- Exercise directions:
Copy the records below with "gear" replaced by "cog", keeping every other part the same and leaving the pictures out.

- Supplied data:
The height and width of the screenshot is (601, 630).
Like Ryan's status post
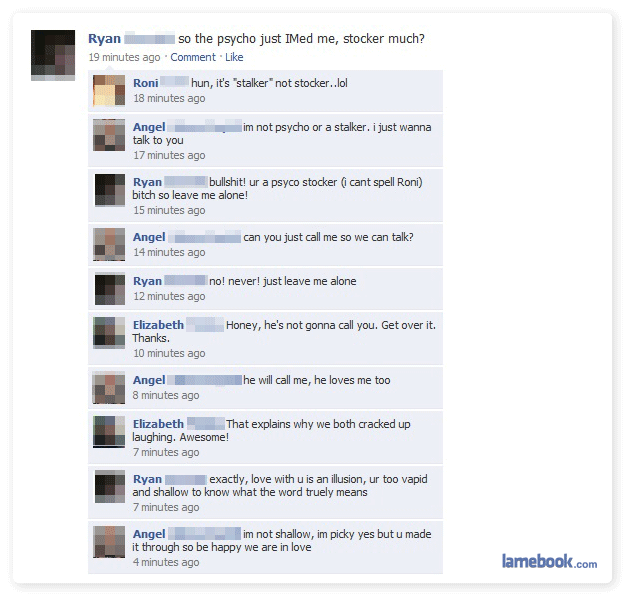pos(234,57)
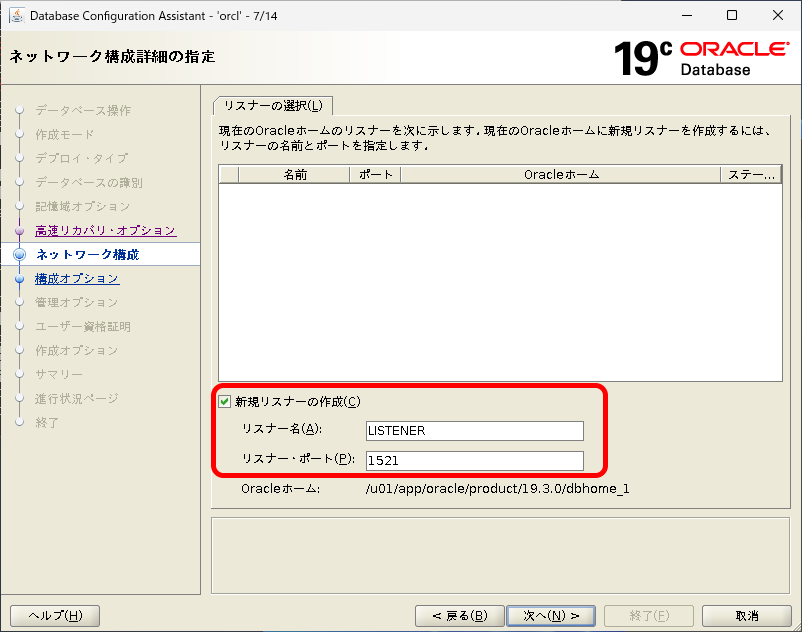Click the リスナー名 field containing LISTENER
The image size is (802, 632).
coord(474,431)
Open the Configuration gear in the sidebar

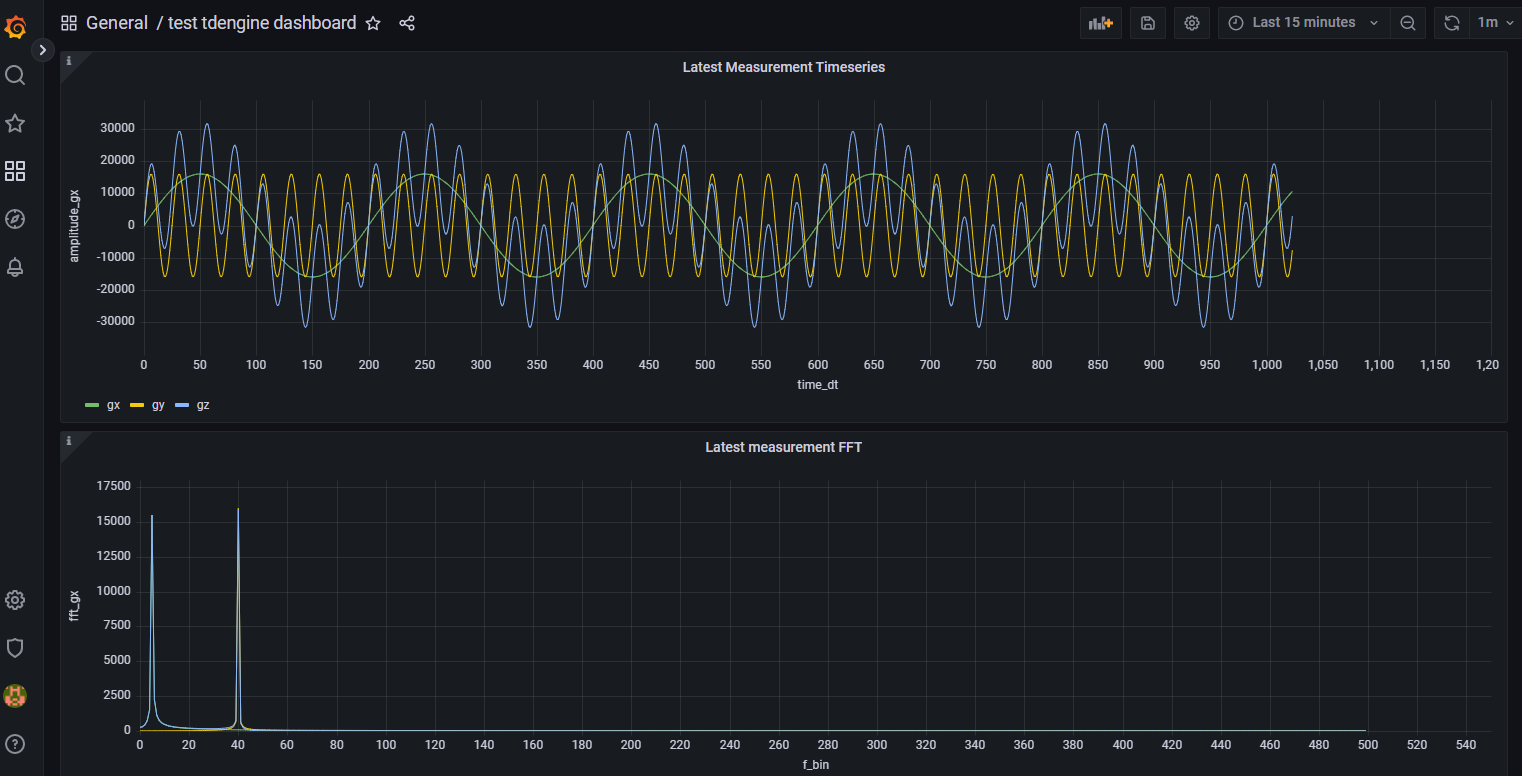pyautogui.click(x=15, y=600)
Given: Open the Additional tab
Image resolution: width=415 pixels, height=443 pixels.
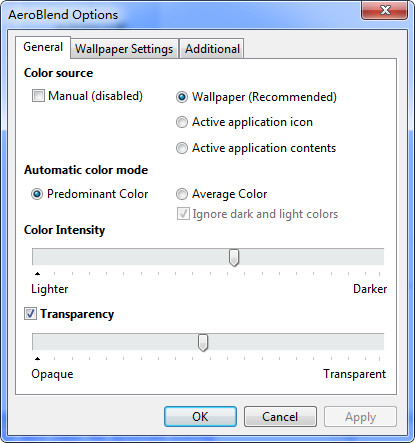Looking at the screenshot, I should 212,49.
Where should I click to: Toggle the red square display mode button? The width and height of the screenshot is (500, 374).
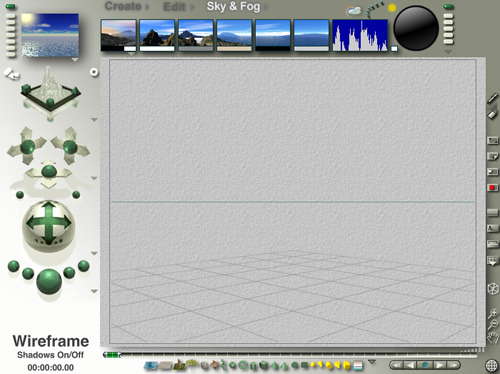point(492,188)
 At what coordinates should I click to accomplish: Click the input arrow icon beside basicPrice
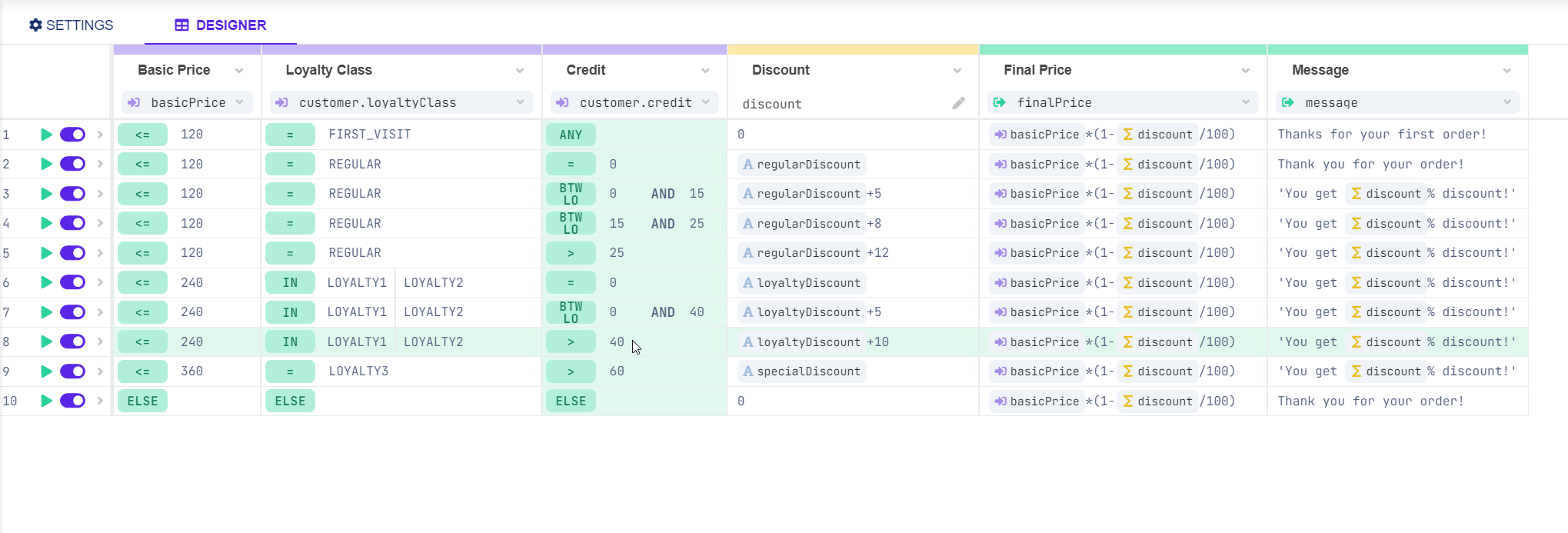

- Written answer:
The height and width of the screenshot is (601, 630).
Like Ryan's status post
pos(234,57)
Click the リスナー名 field containing LISTENER
The image size is (802, 632).
coord(474,431)
Open the Configuration cog in the sidebar

pyautogui.click(x=15, y=600)
Given: Open the Additional tab
Image resolution: width=415 pixels, height=443 pixels.
Looking at the screenshot, I should 212,49.
Where should I click to: Toggle the red square display mode button? The width and height of the screenshot is (500, 374).
point(492,188)
 At what coordinates should I click to accomplish: Click the input arrow icon beside basicPrice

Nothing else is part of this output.